Your response should consist of one number, the count of lines below that contain "computer".

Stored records
◆ ◆ ◆

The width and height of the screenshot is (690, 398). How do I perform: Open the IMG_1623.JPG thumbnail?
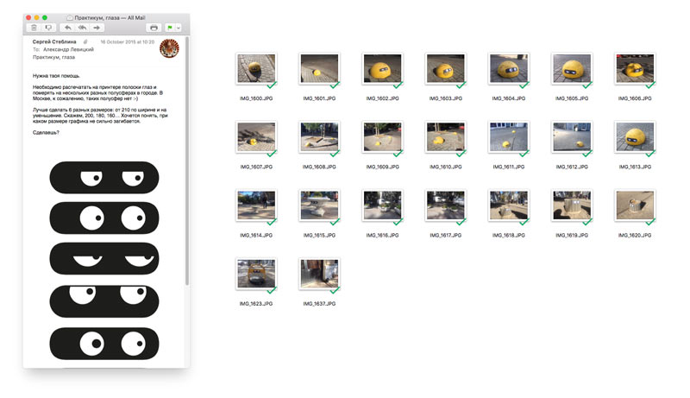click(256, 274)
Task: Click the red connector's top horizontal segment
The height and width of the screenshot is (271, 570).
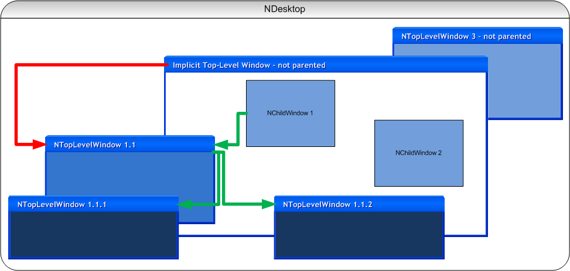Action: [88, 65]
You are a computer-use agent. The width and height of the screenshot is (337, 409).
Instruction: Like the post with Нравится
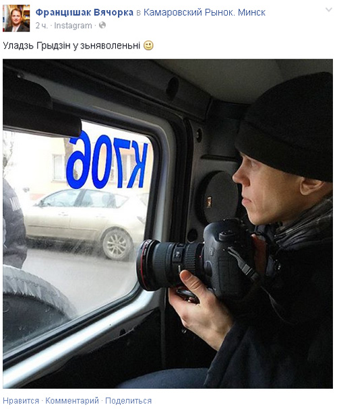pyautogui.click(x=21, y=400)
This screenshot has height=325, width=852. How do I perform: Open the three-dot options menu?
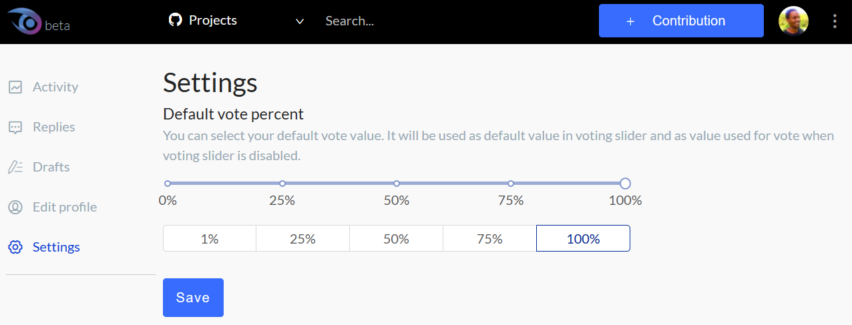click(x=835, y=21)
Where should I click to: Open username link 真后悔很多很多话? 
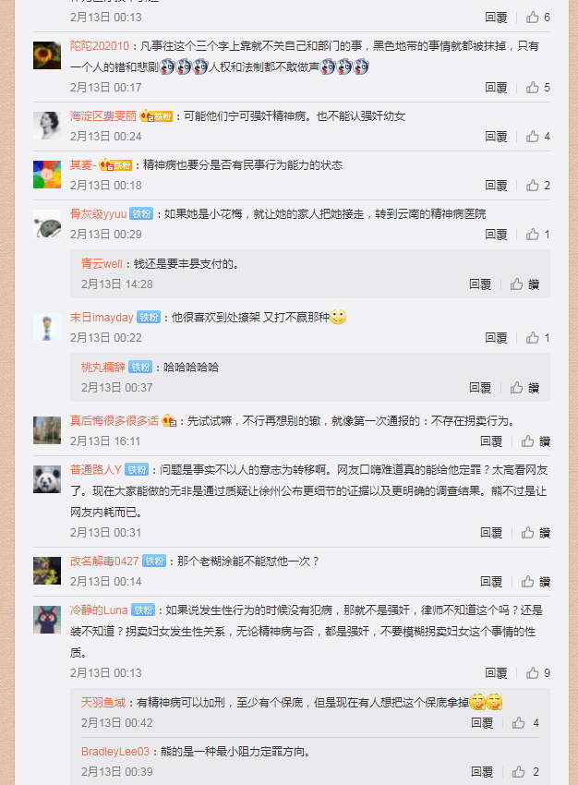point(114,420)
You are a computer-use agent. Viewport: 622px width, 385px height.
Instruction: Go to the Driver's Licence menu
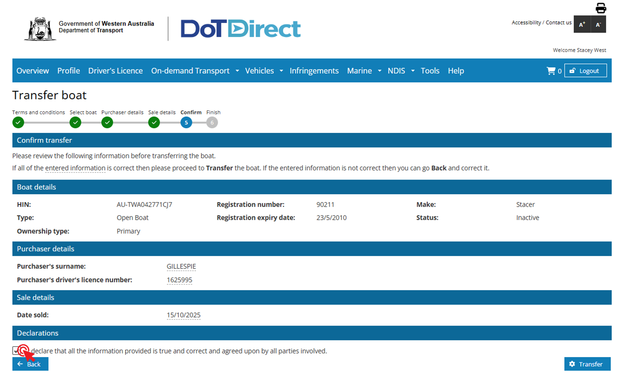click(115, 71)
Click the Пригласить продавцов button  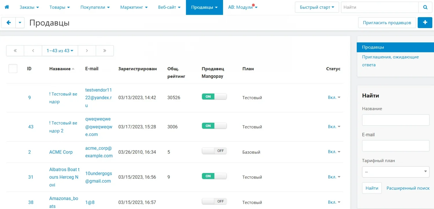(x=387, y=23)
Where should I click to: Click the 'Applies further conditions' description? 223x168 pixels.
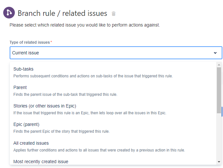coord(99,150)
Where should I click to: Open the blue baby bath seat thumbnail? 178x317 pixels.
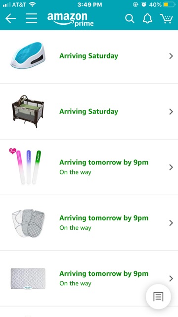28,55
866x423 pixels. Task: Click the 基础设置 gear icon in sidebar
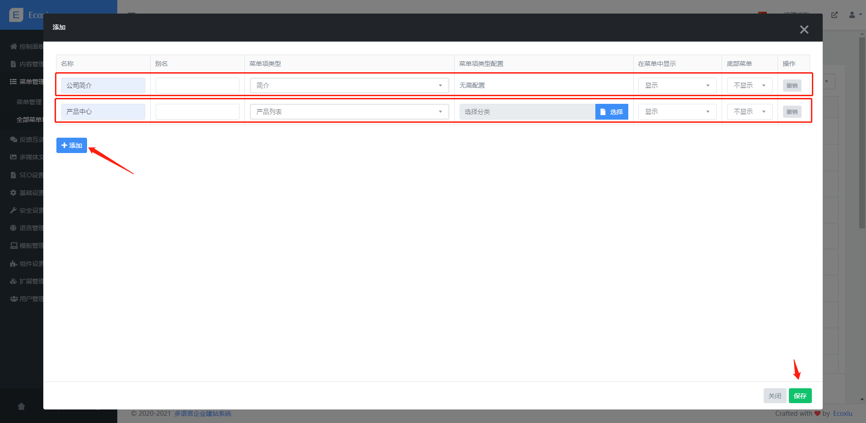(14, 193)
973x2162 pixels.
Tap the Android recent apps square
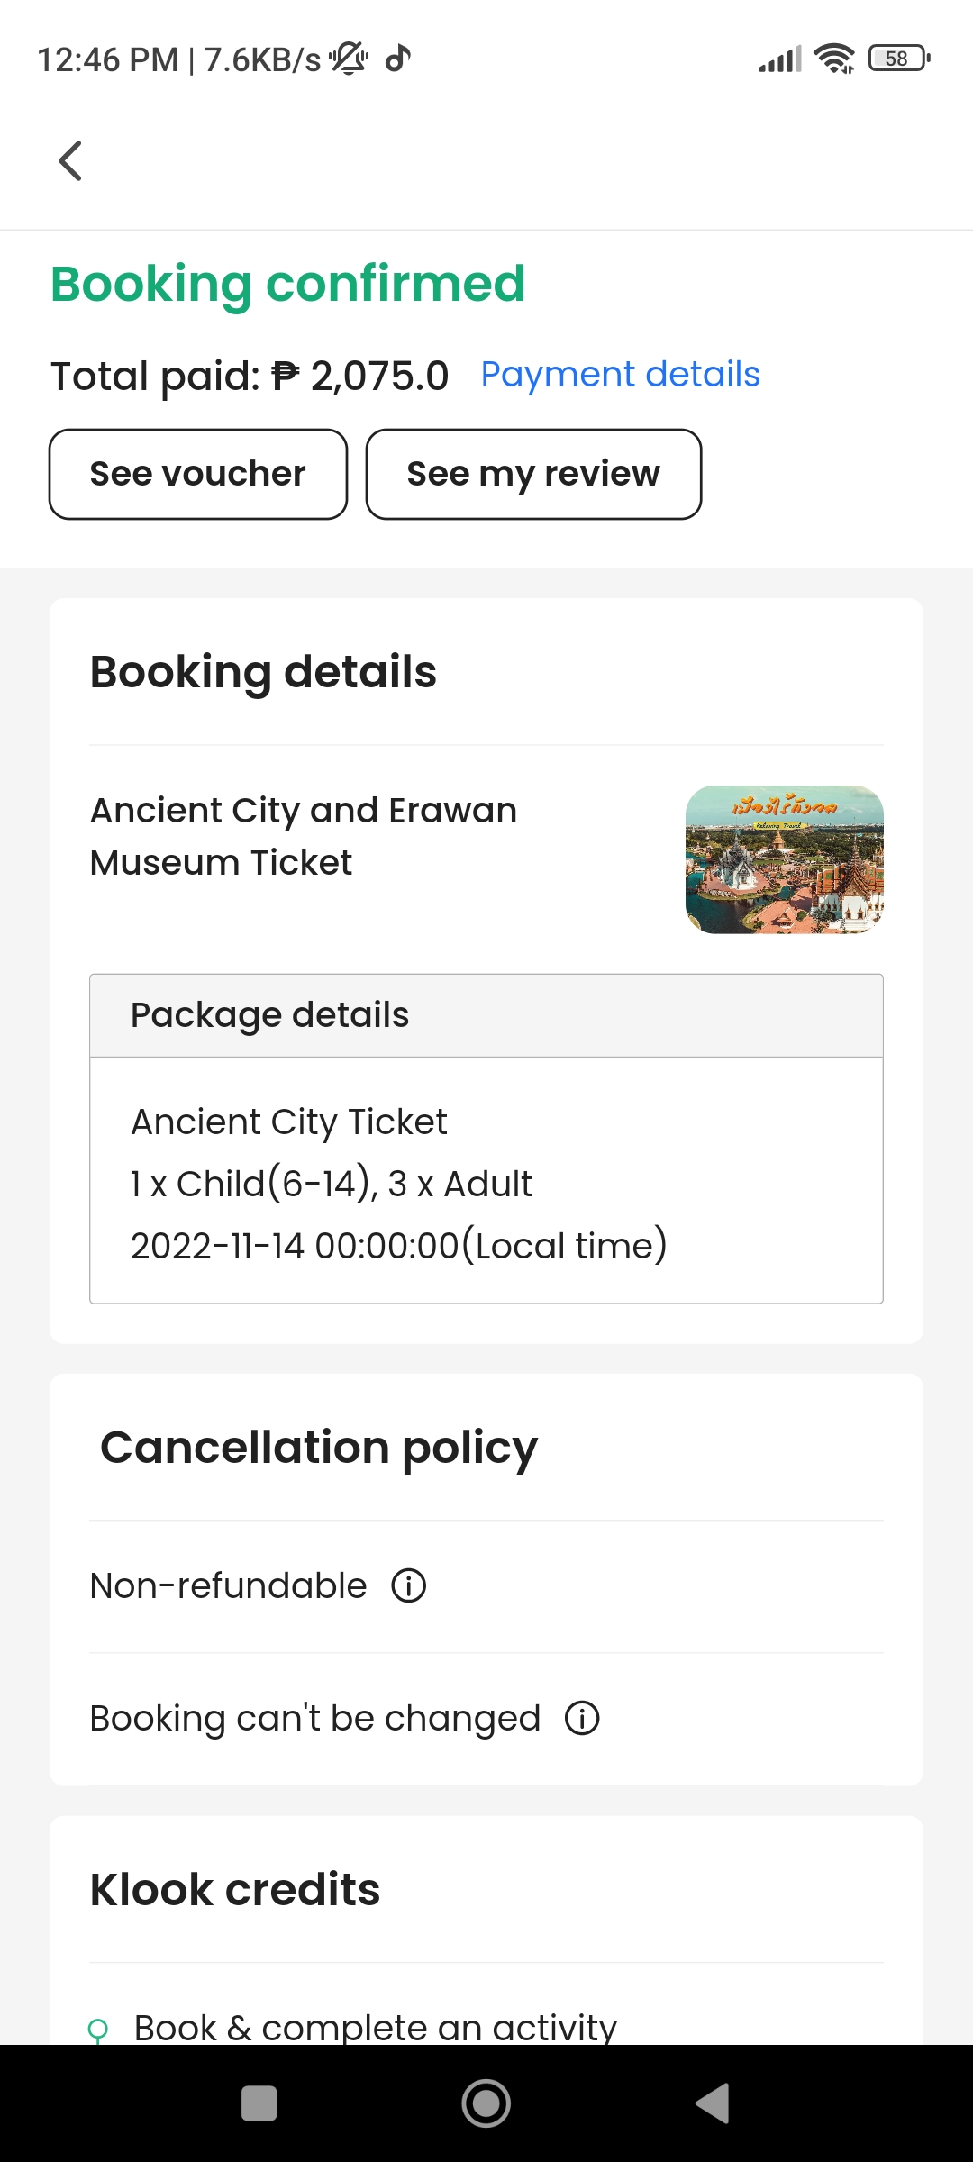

◆ ◆ ◆

TASK ANSWER →
2